Los hacedores de este proyecto artístico han indagado por más de 20 años sobre los orígenes de la tragedia, el pesimismo de los fuertes, la condición del actor, la pasividad activa, los géneros latentes y las mujeres trágicas.

“Antígona es hermana de su padre. Antígona es nieta de su madre. Antígona es tía y sobrina de sus hermanos. Al final, Antígona se convierte en su propia madre en el exacto momento de su muerte. Antígona no puede elegir su origen, entonces lo acepta. Antígona no puede deshacer la ceguera de su padre, entonces la convierte en virtud. Antígona no puede evitar el fratricidio de sus hermanos, entonces lo ignora. Antígona no puede desobedecer la ley de su tío, entonces la burla, obediente de sí misma. Y haciendo esto, engendra su propia muerte. La única cosa que Antígona puede hacer. Parir su mito”, dice la sinopsis de la obra.

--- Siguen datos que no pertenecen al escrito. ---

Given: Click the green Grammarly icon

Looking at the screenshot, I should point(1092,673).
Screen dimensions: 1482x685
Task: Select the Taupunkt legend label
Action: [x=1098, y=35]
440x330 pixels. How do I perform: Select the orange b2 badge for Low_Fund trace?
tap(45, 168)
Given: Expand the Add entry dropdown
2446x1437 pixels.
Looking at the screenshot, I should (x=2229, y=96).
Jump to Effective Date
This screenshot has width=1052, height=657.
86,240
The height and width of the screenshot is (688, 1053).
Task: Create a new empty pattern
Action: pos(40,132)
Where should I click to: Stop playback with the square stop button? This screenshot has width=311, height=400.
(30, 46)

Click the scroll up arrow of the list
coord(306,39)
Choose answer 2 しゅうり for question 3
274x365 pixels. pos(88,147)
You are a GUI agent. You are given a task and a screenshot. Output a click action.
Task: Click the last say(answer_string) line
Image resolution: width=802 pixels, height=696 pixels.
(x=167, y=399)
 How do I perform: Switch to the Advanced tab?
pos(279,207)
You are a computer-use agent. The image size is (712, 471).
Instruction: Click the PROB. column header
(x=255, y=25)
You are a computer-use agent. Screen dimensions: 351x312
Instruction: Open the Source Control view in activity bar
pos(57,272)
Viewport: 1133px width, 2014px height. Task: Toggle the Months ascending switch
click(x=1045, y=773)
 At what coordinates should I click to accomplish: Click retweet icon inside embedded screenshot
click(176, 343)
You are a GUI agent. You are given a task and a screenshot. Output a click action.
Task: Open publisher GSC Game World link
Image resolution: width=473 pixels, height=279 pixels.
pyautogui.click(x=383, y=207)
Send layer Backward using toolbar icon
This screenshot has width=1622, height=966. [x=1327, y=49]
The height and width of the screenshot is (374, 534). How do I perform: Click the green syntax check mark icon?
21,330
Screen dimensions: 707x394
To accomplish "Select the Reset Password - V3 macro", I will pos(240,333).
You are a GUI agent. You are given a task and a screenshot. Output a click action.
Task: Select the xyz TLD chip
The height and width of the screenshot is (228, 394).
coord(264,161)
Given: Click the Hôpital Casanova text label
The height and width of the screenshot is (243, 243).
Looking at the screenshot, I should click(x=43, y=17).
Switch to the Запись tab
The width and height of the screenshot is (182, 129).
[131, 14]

Antígona, la necia se estrenó formalmente en mayo de 1998 en la ciudad de Orán, provincia de Salta. Desde aquel entonces y a lo largo de veintiún años el espectáculo ha sido representado en más de 600 oportunidades.

La tragedia de Antígona nos enfrenta a problemas que el hombre ha resuelto con mejor o peor suerte, pero nunca definitivamente. Antígona debe enterrar a su hermano. Hasta allí ningún conflicto. Una mujer que desea cumplir con una ley moral, personal, familiar, cultural: “enterrad a los muertos”.

Pero a la voluntad de Antígona se opone la voluntad de un tirano que representa al Estado, o sea al bien común: “Creonte ha prohibido verter lágrimas por él y enterrarlo”. Una medida ejemplificadora para el resto de la sociedad. “Para que los brutos, a los que yo gobierno, comprendan, el cadáver de tu hermano deberá apestar la ciudad durante un mes entero”.

¿Qué hará Antígona? Si entierra a su hermano, viola la ley y arriesga su vida: “y aquél que osare no cumplir con estas órdenes será lapidado”. Si acata el orden de Creonte se enfrenta a su propio deseo y a su tradición. Elige, entonces, el camino de la resistencia trágica. No traicionar ni traicionarse. Ser fiel a ella misma y a los suyos hasta el final. Encarnando el eterno conflicto entre lo social y lo individual, inventa una posición personal, que le permite “llevar sus preguntas hasta el fin”.